• _Problem statement_: Write out each record below exactly as it appears, with no pictures.

[[ Data for analysis, beginning ]]

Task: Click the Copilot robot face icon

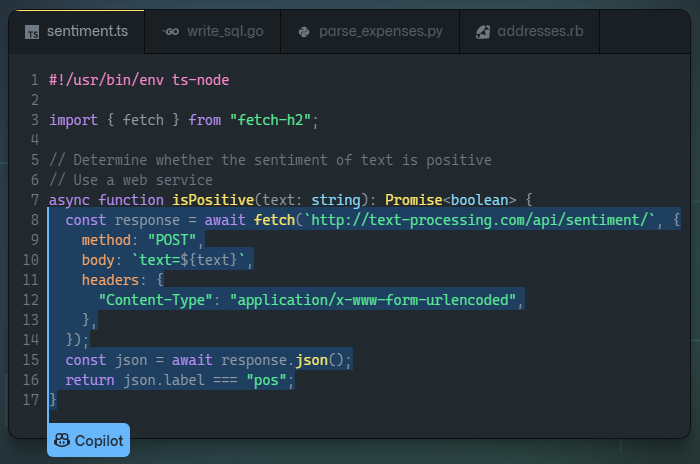Action: point(61,440)
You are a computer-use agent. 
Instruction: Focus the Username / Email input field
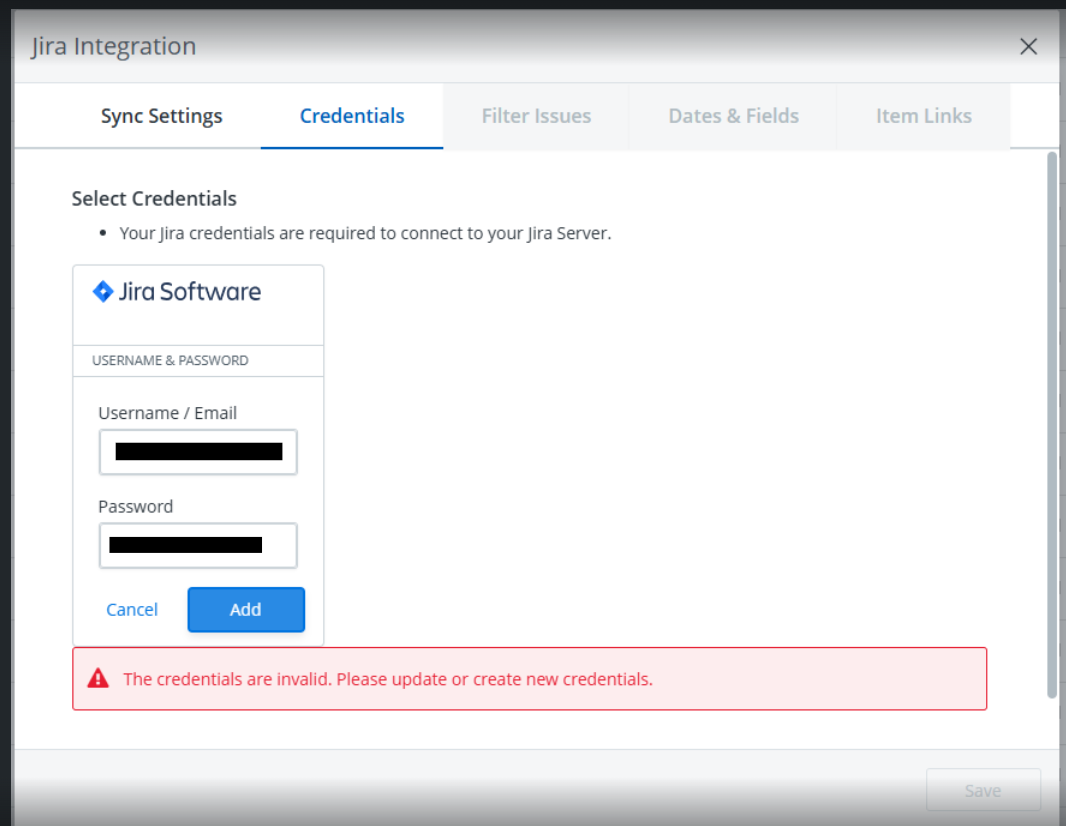198,452
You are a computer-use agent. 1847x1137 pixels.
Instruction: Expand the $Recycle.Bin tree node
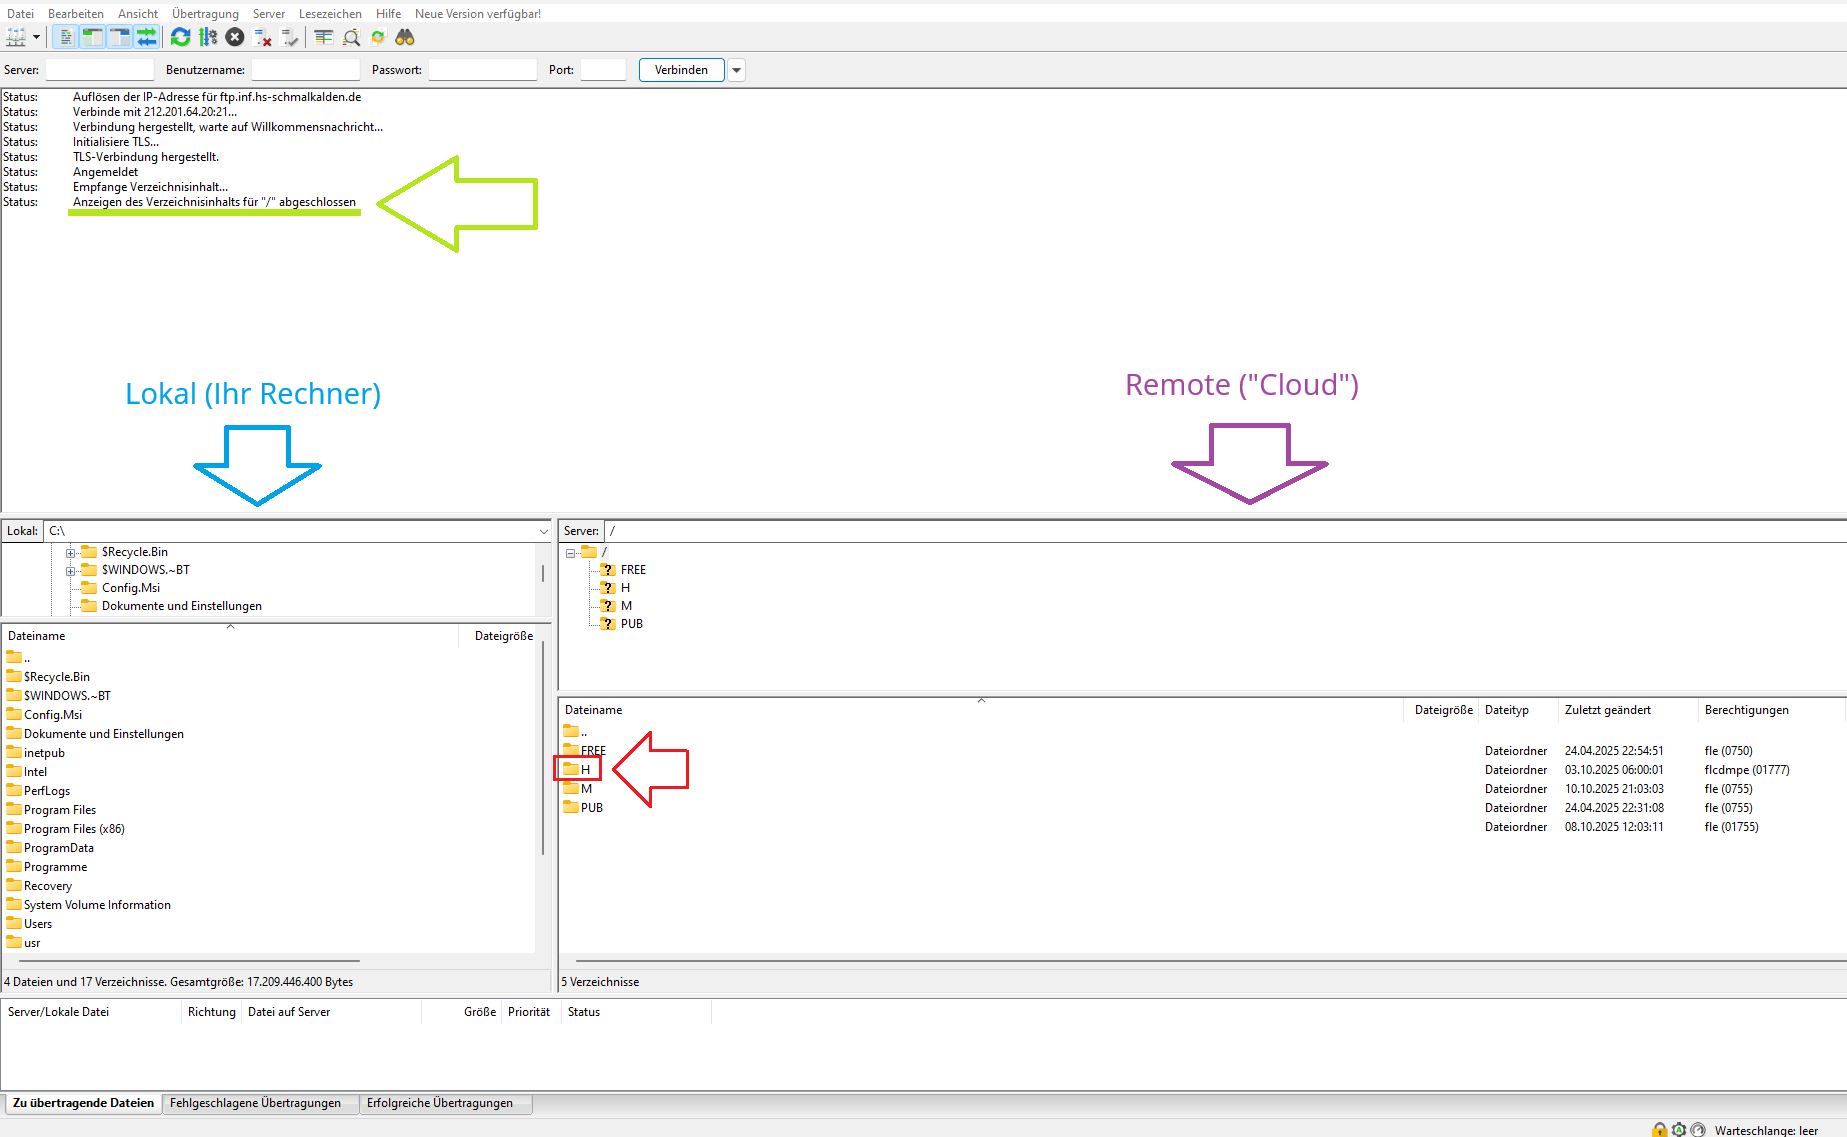coord(71,552)
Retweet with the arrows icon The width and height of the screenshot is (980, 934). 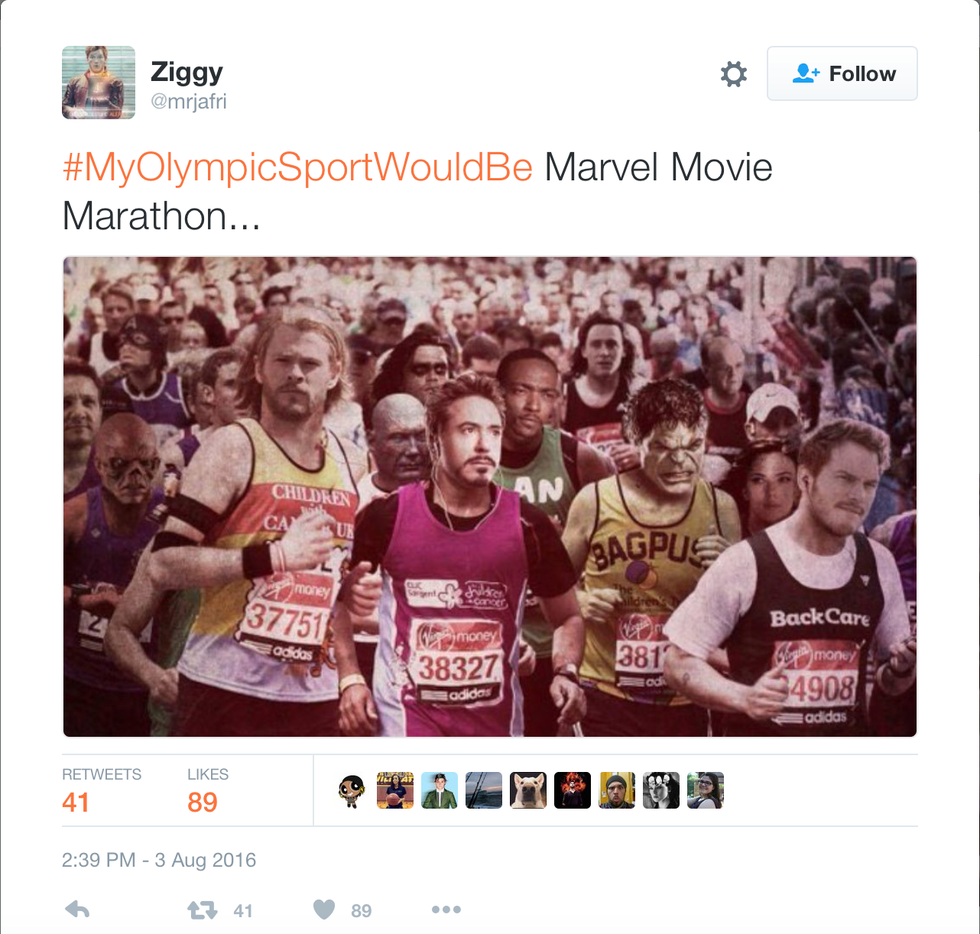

[[ Data for analysis, end ]]

• _Solution to this problem_:
Task: Click the Copilot robot face icon

Action: point(61,440)
You are a computer-use agent. 
Instruction: Focus the Username / Email input field
198,452
You are a computer-use agent. 1847x1137 pixels.
Instruction: Expand the $Recycle.Bin tree node
coord(71,552)
Retweet with the arrows icon The width and height of the screenshot is (980, 934). 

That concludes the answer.